The 9th International Conference on Multiscale Materials Modeling

Presentation information

Symposium

N. Towards Experimentally Relevant Time Scales: Methods for Extending Atomistic Simulation Times and Their Applications in Material Science

[SY-N1] Symposium N-1

Wed. Oct 31, 2018 9:45 AM - 10:45 AM Room4

Chair: Danny Perez(Los Alamos National Laboratory, United States of America)

[SY-N1] Increasing the power of accelerated molecular dynamics methods and plans to exploit the coming exascale

Invited

Arthur F Voter (Theoretical Division, Los Alamos National Laboratory, Los Alamos, New Mexico, United States of America)

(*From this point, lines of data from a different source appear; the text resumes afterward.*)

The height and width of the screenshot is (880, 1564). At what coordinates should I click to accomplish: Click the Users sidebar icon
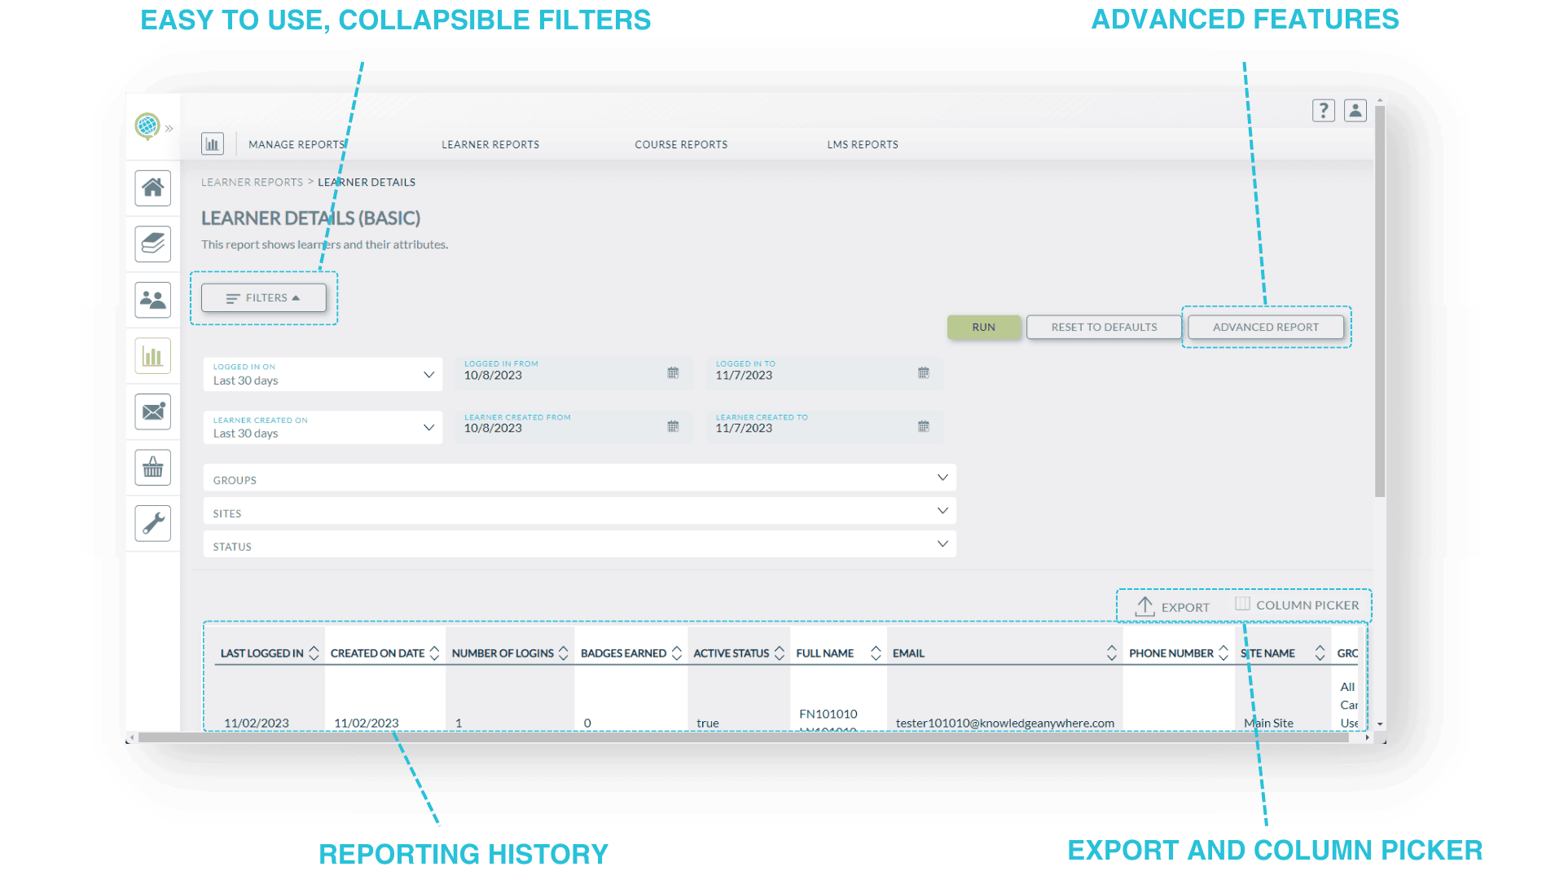(152, 300)
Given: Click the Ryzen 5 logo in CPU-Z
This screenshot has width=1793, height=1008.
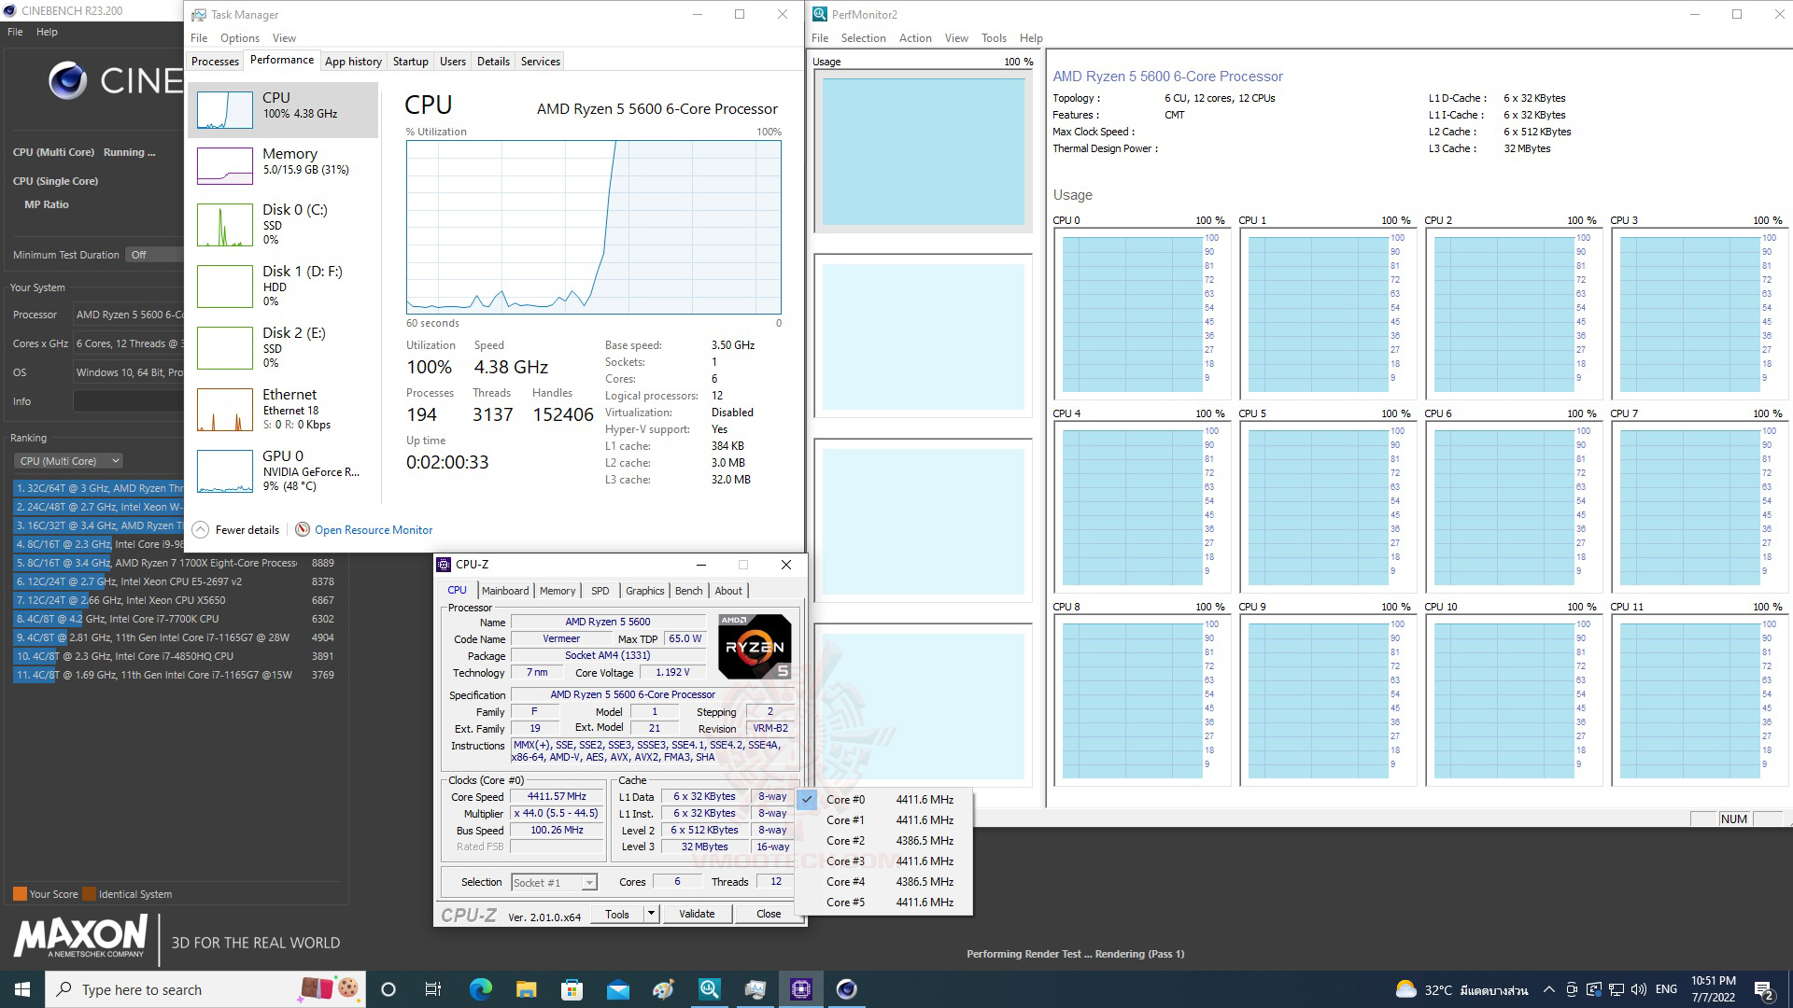Looking at the screenshot, I should pyautogui.click(x=755, y=646).
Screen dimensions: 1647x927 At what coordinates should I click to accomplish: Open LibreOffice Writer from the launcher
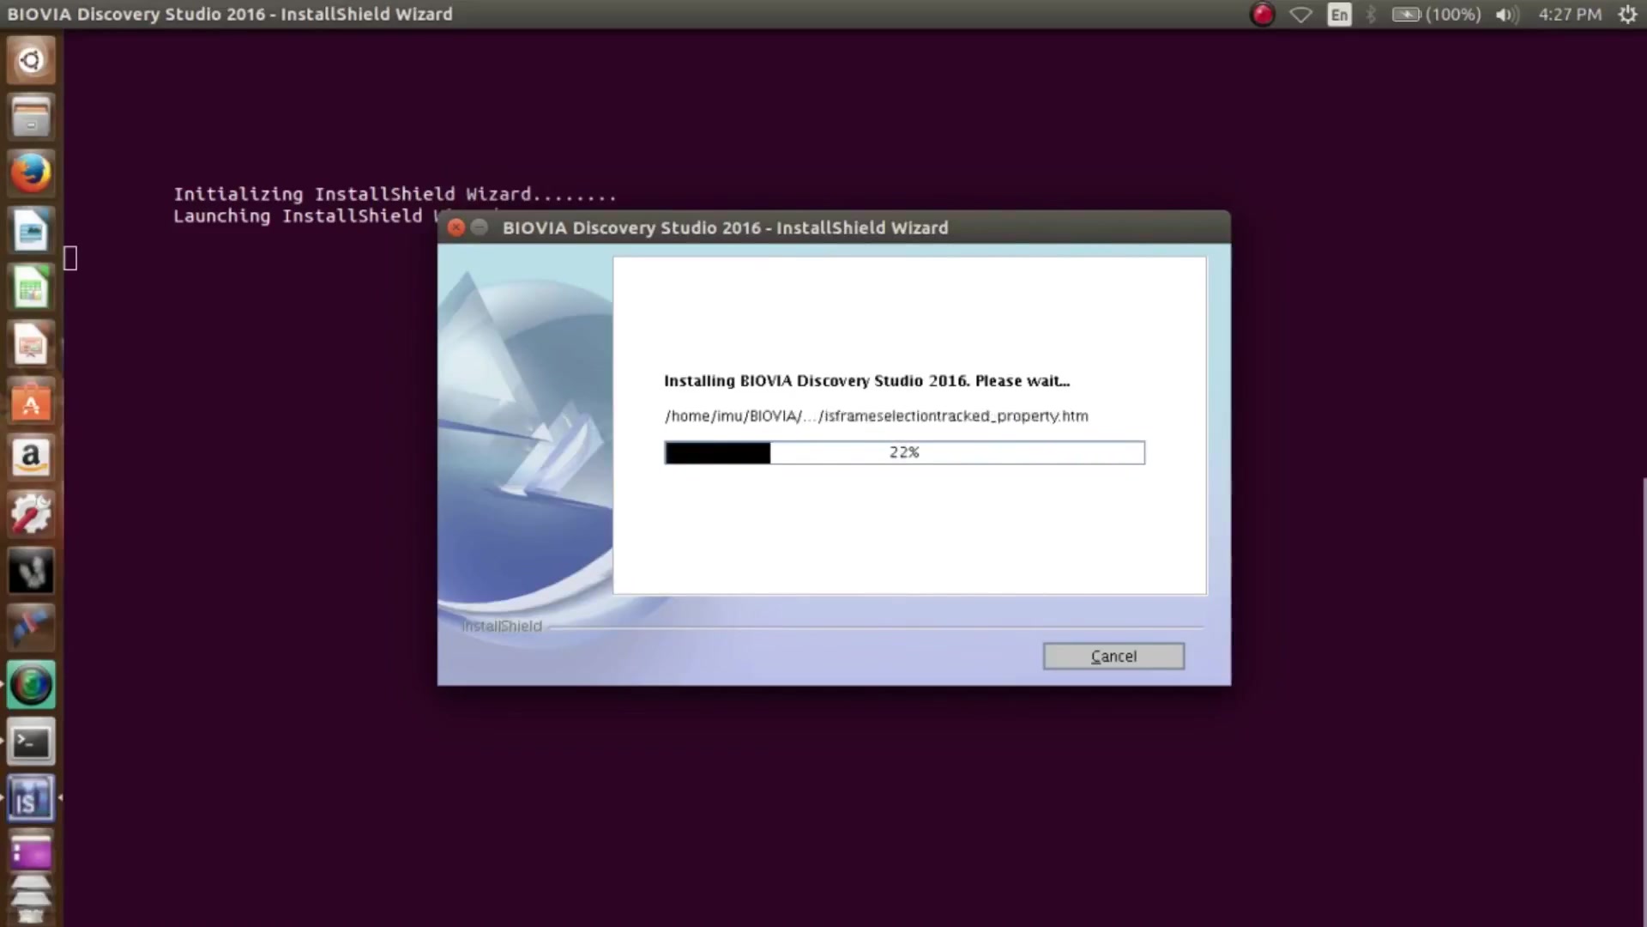[31, 229]
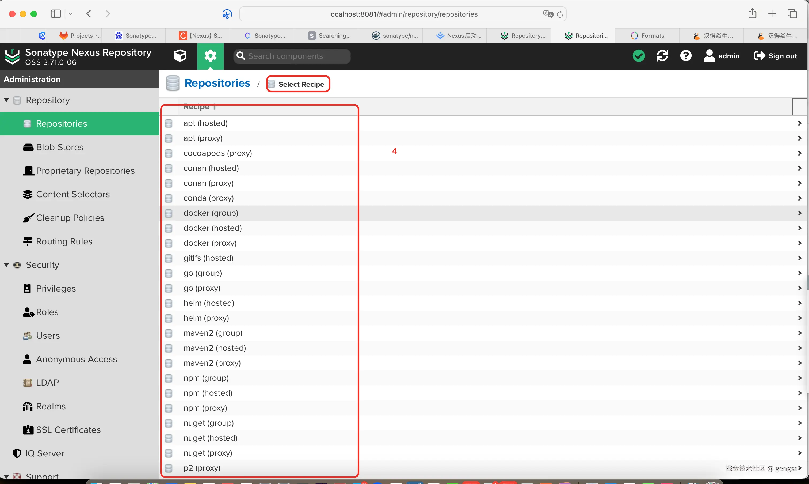Click the green system status checkmark
This screenshot has height=484, width=809.
[638, 56]
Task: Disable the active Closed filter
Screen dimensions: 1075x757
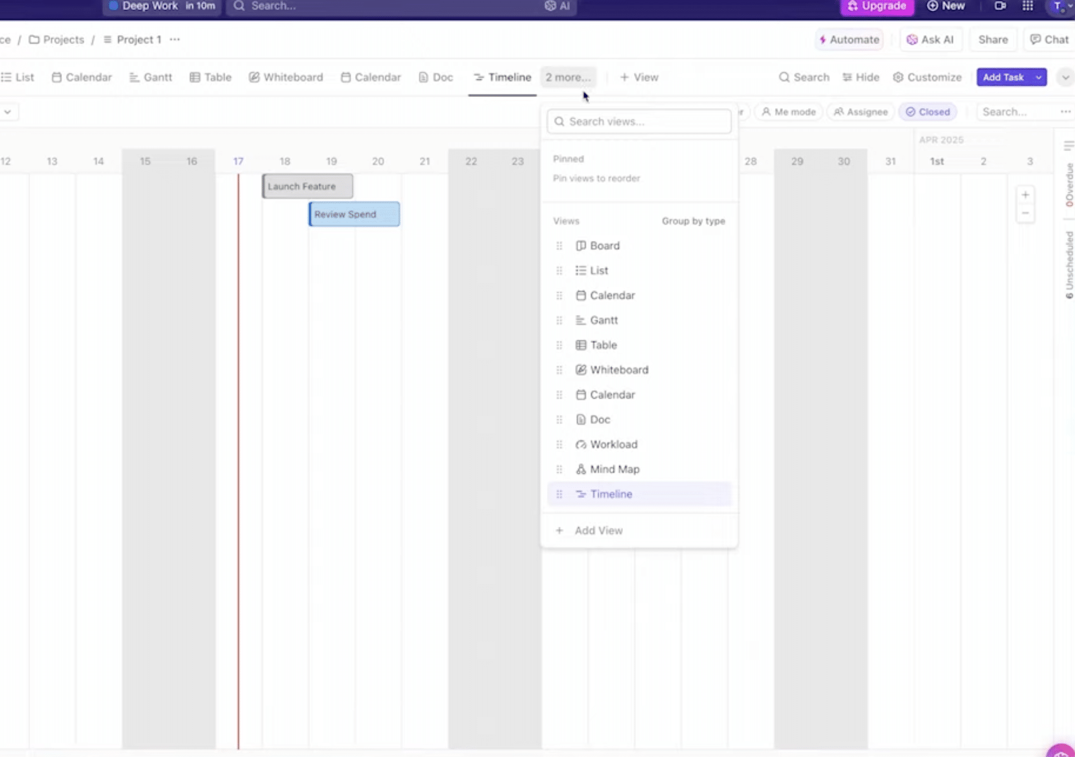Action: [927, 111]
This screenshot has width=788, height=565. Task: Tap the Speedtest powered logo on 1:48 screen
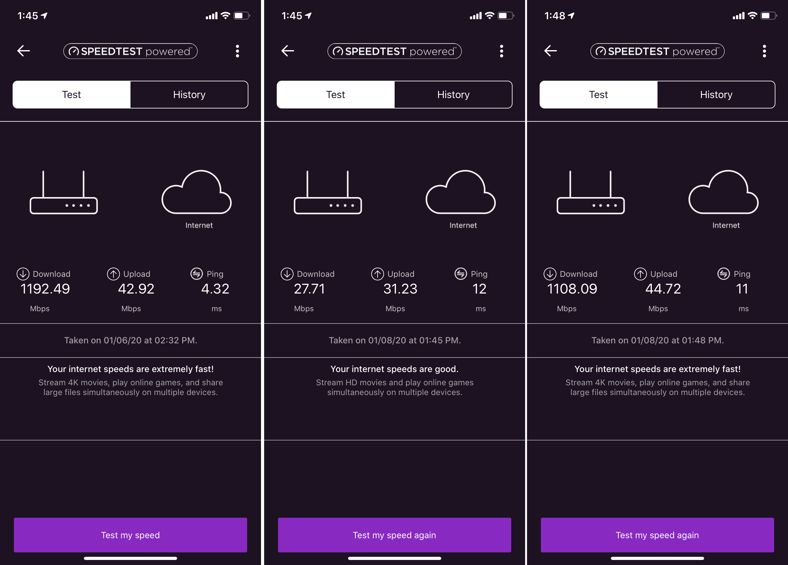657,51
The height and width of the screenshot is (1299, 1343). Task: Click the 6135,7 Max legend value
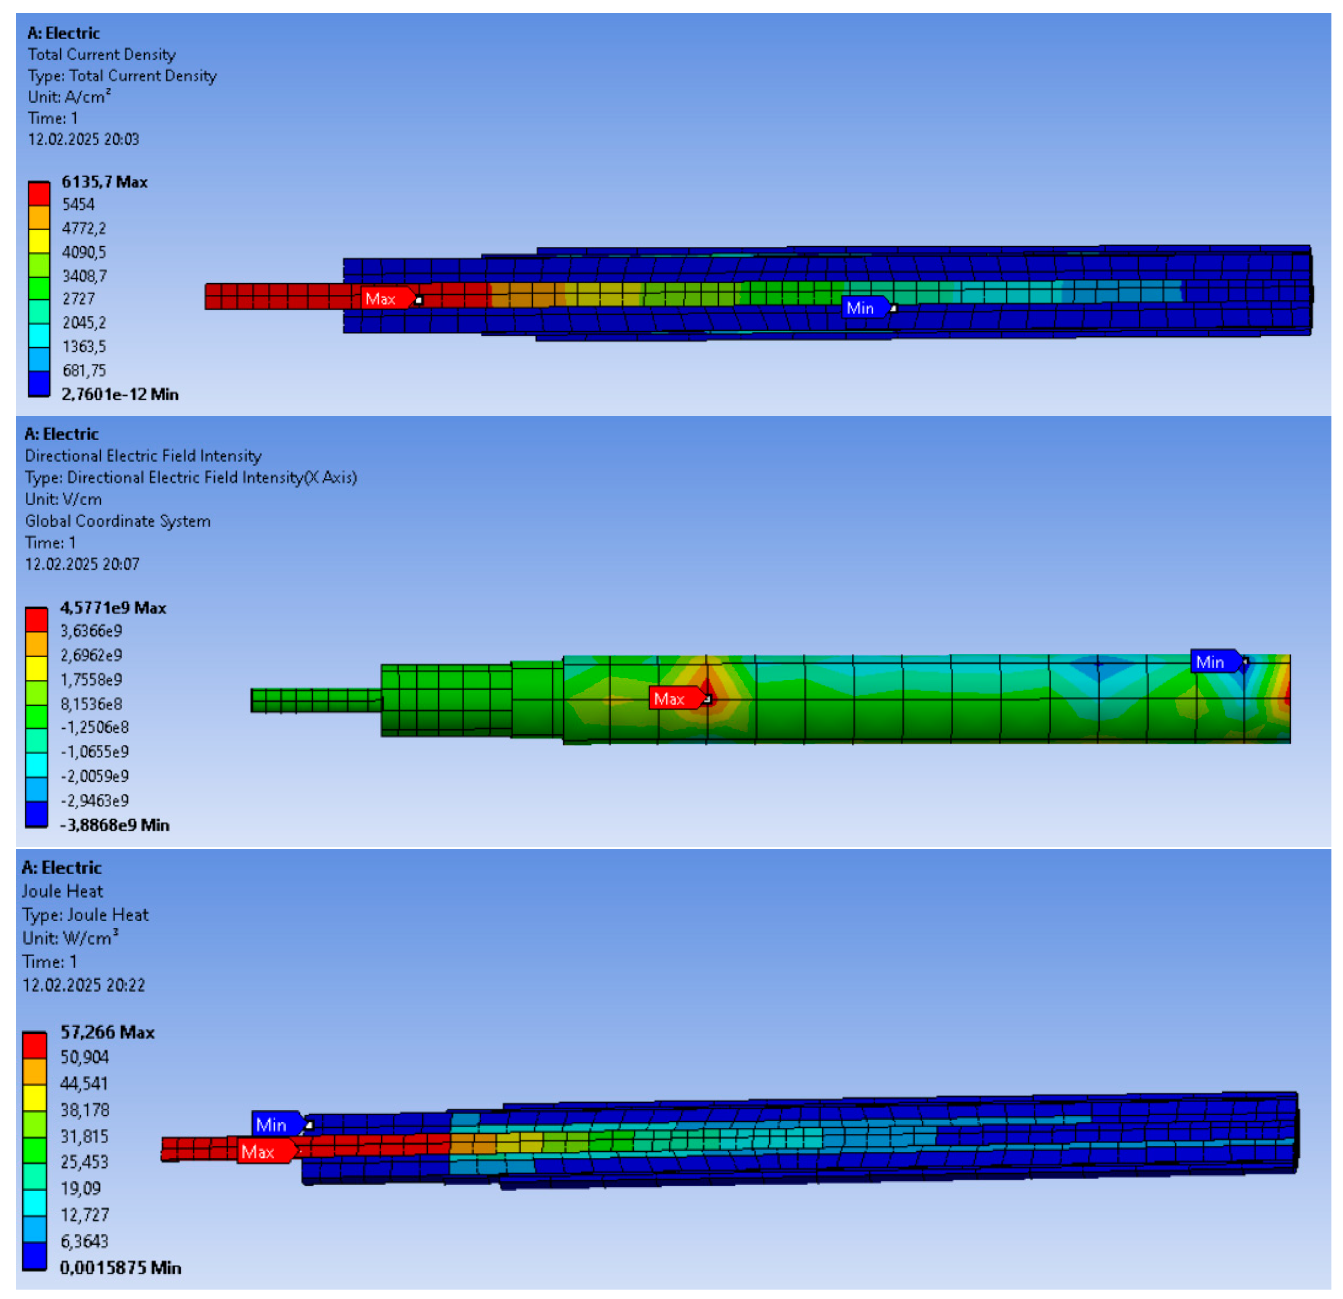(104, 182)

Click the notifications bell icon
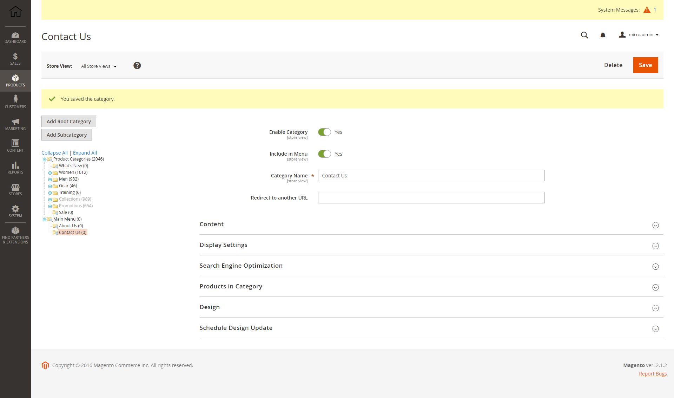[603, 35]
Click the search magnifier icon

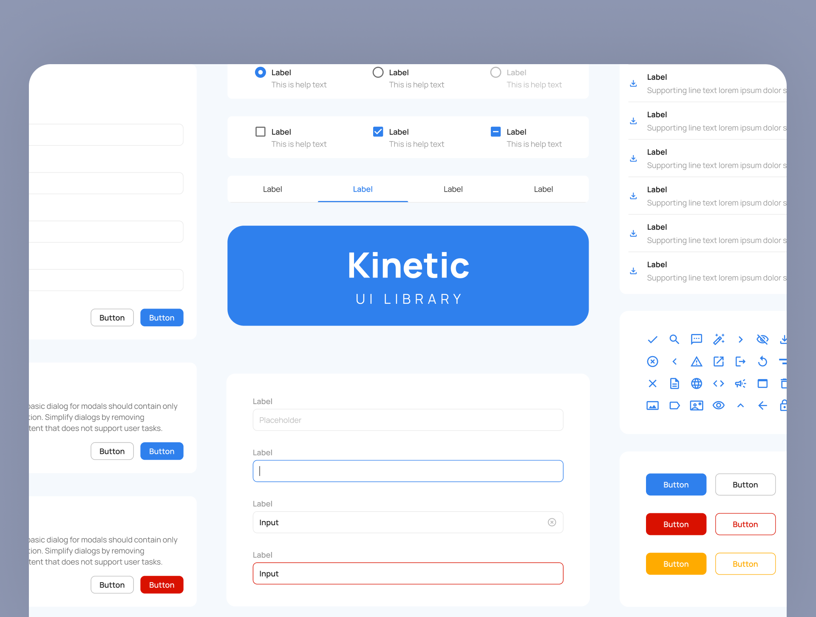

Many important materials processes take place on time scales that far exceed the roughly one microsecond accessible to molecular dynamics simulation. Typically, this long-time evolution is characterized by a succession of thermally activated infrequent events involving defects in the material. In the accelerated molecular dynamics (AMD) methodology, known characteristics of infrequent-event systems are exploited to make reactive events take place more frequently, in a dynamically correct way. For certain processes, this approach has been remarkably successful, offering a view of complex dynamical evolution on time scales of microseconds, milliseconds, and sometimes beyond. We have recently made advances in all three of the basic AMD methods (hyperdynamics, parallel replica dynamics, and temperature accelerated dynamics (TAD)), exploiting both algorithmic advances and novel parallelization approaches. I will describe these advances, present some examples of our latest results, and discuss what should be possible when exascale computing arrives in roughly four years.